Okta’s BambooHR integration by default only provides the first and last names of the user’s manager/supervisor, whereas for downstream apps (G Suite, etc.), the manager’s address is much more useful. It turns out BambooHR has an unpublished field in their API called supervisorEmail, however this field is not an option in the Okta BambooHR schema GUI. The workaround is to use the Okta API to add the attribute!
- Create admin-level API token (https://developer.okta.com/docs/guides/create-an-api-token/create-the-token/)
- In Okta Admin, go to the BambooHR app, and then grab the instance ID from the URL in the address bar, for example:
https://<YOUR-OKTA-DOMAIN>-admin.okta.com/admin/app/bamboohr/instance/<THIS IS YOUR BAMBOOHR INSTANCE ID>/#tab-general
- Open Terminal and run the code below, replacing
<...>
where necessary. - Now, in Okta Admin, when you check back in the BambooHR profile (Directory-> Profile Editor), you will see Supervisor Email as a custom attribute!
- You can now set up your preferred mapping from BambooHR to Okta profiles. A new import may be required if the values don’t update immediately.
- For safety, you could delete the Okta API token once you’re done.
curl -v -X POST -H "Accept: application/json" -H "Content-Type: application/json" -H "Authorization: SSWS <YOUR-OKTA=API-TOKEN>" -d '{ "definitions": { "custom": { "id": "#custom", "type": "object", "properties": { "supervisorEmail": { "title": "Supervisor Email", "description": "The email address of this users supervisor", "externalName": "supervisorEmail", "scope": "NONE", "type": "string", "required": false } }, "required": [] } } }' "https://<YOUR-OKTA-DOMAIN>/api/v1/meta/schemas/apps/<YOUR BAMBOOHR INSTANCE ID>/default"
Thank you to Julian in the comments for pointing out a syntax issue that I’ve now fixed.
You are amazing, thank you so much for this fix! This was really high on the list for this project and I’m so happy we can deliver it now. Cheers!!
I was already implementing a solution based on Okta Worfklow to populate a custom field with the proper information, when I stumbled upon this article. This solution worked a treat! Thanks a lot.

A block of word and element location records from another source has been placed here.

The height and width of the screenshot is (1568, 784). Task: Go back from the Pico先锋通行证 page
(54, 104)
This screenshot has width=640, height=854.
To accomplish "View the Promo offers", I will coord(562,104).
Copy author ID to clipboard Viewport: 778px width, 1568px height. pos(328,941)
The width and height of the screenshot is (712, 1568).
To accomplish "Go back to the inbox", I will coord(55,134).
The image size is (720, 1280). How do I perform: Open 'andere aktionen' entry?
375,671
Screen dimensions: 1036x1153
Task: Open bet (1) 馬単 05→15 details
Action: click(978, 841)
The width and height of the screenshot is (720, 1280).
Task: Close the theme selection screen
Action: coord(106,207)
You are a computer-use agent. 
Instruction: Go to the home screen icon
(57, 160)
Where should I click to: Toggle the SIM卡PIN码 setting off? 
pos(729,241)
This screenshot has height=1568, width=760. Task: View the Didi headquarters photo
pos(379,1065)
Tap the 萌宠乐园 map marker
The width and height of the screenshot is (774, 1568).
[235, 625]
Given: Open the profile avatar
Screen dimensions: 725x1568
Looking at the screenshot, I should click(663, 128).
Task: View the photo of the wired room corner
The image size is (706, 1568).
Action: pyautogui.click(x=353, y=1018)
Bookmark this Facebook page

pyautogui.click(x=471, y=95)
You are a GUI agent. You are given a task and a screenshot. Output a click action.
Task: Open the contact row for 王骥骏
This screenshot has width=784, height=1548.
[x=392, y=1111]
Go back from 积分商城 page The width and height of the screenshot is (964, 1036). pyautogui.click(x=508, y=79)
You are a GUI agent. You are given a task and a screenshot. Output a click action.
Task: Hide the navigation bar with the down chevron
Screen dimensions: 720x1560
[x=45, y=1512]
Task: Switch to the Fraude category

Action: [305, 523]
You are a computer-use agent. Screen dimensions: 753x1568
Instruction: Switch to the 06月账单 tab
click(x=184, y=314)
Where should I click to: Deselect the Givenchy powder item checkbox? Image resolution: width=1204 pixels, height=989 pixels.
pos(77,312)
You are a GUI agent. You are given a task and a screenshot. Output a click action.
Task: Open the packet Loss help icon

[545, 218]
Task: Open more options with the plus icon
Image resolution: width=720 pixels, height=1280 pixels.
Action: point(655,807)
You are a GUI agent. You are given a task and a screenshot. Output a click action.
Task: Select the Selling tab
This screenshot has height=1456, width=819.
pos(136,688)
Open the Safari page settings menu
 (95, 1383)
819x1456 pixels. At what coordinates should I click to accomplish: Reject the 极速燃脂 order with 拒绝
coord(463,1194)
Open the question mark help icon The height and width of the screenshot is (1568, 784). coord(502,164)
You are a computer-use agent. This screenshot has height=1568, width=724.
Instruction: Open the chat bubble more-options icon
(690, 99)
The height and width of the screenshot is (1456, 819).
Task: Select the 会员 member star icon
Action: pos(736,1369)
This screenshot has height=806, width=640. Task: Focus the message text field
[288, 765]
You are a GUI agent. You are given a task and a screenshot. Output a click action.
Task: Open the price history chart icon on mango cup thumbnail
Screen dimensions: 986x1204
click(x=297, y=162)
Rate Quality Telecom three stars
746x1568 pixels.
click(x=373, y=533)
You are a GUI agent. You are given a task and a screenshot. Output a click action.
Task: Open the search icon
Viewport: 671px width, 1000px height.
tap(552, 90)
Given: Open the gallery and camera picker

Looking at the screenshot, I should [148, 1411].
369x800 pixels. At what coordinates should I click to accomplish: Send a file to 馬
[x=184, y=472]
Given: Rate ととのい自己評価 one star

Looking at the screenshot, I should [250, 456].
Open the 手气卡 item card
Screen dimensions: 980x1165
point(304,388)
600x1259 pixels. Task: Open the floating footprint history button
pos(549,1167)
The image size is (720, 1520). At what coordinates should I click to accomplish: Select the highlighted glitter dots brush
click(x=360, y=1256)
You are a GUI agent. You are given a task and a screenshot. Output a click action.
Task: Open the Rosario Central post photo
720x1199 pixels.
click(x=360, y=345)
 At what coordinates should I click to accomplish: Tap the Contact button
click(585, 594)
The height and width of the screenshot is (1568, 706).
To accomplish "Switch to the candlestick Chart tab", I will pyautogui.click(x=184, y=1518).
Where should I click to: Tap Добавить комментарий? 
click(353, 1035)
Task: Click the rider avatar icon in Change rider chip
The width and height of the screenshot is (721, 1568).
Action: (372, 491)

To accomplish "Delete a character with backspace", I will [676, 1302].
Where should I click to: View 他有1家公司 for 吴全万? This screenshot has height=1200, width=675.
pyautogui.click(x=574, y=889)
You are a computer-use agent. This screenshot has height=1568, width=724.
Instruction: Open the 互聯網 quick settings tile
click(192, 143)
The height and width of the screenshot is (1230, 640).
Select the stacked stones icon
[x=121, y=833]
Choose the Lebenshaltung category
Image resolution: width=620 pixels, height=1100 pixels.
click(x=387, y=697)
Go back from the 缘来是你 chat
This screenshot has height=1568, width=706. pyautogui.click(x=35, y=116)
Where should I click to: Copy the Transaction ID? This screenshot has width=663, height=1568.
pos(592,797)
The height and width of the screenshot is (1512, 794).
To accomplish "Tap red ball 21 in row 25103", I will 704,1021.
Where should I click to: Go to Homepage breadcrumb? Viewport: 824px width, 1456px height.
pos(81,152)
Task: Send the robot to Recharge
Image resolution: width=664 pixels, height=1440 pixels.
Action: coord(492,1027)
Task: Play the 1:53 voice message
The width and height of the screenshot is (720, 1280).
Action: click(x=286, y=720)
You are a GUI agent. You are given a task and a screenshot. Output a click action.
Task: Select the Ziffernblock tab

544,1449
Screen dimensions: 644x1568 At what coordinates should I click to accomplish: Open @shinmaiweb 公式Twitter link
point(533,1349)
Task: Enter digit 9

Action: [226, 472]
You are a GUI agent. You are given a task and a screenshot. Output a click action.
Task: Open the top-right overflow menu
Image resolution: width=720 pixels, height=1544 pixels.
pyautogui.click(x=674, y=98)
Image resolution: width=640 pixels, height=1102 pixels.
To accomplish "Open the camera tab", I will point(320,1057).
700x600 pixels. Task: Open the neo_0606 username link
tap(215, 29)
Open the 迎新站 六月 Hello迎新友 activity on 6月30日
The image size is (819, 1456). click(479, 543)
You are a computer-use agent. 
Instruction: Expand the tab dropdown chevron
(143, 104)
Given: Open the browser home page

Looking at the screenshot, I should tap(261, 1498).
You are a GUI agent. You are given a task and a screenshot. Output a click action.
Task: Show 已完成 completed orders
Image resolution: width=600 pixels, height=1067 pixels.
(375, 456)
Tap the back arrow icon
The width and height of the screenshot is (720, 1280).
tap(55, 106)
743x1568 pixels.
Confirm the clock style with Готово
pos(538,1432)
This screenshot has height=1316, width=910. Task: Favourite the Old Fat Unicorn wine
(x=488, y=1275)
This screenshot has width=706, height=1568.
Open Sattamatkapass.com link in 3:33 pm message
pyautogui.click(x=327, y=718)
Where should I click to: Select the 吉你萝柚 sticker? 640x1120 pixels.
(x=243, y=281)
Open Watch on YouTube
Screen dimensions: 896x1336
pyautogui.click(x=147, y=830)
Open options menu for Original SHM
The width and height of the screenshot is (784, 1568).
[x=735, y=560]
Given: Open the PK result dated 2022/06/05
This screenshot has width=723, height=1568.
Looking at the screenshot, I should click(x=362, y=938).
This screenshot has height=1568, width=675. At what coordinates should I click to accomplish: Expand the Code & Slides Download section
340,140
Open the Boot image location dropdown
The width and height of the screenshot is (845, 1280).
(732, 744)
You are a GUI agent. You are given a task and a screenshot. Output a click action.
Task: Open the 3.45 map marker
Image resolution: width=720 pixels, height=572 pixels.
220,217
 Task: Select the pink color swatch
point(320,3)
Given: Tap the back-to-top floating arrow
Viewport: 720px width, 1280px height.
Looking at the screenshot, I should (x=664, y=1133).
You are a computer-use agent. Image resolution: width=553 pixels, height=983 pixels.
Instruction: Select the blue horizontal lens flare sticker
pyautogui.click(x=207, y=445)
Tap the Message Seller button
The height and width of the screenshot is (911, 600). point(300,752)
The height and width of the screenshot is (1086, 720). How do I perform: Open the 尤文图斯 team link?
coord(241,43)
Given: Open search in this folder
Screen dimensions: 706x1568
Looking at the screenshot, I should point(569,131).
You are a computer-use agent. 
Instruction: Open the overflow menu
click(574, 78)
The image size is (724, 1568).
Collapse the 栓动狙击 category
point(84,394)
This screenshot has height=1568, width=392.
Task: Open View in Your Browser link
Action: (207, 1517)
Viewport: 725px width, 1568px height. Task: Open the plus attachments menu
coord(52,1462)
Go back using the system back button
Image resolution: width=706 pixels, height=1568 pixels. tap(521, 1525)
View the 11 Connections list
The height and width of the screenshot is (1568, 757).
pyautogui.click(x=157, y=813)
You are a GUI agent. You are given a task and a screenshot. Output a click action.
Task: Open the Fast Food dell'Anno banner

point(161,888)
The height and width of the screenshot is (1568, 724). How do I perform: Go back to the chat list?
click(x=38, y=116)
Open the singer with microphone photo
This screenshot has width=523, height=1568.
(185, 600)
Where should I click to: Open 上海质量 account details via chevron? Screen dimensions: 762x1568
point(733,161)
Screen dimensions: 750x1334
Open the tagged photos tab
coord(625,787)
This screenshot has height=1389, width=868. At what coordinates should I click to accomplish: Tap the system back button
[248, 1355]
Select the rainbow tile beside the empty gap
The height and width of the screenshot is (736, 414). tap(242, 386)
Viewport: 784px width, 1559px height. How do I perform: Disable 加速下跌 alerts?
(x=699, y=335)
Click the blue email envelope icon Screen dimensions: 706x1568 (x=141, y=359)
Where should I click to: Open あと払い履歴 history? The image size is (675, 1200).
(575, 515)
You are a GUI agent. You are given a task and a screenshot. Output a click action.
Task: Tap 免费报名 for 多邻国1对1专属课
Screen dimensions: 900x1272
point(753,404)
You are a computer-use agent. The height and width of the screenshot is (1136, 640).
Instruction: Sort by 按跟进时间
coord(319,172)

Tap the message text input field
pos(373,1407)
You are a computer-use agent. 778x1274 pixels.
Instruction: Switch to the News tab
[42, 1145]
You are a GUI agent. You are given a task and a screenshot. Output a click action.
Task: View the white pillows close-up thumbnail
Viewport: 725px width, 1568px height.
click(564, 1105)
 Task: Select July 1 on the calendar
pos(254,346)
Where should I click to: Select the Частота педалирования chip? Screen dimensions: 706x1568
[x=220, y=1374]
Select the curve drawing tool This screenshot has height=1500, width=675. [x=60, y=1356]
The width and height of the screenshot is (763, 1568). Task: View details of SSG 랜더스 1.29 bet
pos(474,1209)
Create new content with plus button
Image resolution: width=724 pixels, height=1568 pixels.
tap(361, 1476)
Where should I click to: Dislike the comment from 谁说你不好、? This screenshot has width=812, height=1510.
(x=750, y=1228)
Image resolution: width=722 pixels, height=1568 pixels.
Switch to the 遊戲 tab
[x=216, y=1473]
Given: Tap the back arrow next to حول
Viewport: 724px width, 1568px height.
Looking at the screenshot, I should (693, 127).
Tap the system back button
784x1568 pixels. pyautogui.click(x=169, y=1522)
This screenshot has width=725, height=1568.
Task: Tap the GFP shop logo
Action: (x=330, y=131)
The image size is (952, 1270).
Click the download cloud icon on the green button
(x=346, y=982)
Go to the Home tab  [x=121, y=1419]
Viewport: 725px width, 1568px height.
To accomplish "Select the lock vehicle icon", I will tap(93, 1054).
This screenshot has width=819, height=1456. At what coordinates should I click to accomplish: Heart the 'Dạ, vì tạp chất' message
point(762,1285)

Only issue was with is the several “\” in the curl command, they were throwing an error on the CLI. I’ve removed them and the command worked just fine.
You are a life saver! Thank you!
Hello,
Thank you so much for this, I tried to run it but I encounter a small problem, I replaced the API, domain and Instance ID and I get the following error:
* Closing connection -1
curl: (3) URL using bad/illegal format or missing URL
* Closing connection -1
curl: (3) URL using bad/illegal format or missing URL
* Closing connection -1
curl: (3) URL using bad/illegal format or missing URL
* Closing connection -1
curl: (3) URL using bad/illegal format or missing URL
* Closing connection -1
curl: (3) URL using bad/illegal format or missing URL
* Closing connection -1
curl: (3) URL using bad/illegal format or missing URL
* Closing connection -1
curl: (3) URL using bad/illegal format or missing URL
curl: (3) unmatched brace in URL position 4:
“{
I looked on the internet, at first it was with ‘{, someone suggested to use “{ but the same thing is happening. I would really appreciate it if you can help me.
I believe this is because there were some backslashes left in the snippet (which had originally been escaping newlines). I have updated the snippet and removed them, so it might work for you now.
Used this successfully in July 2023. Thank you for posting this.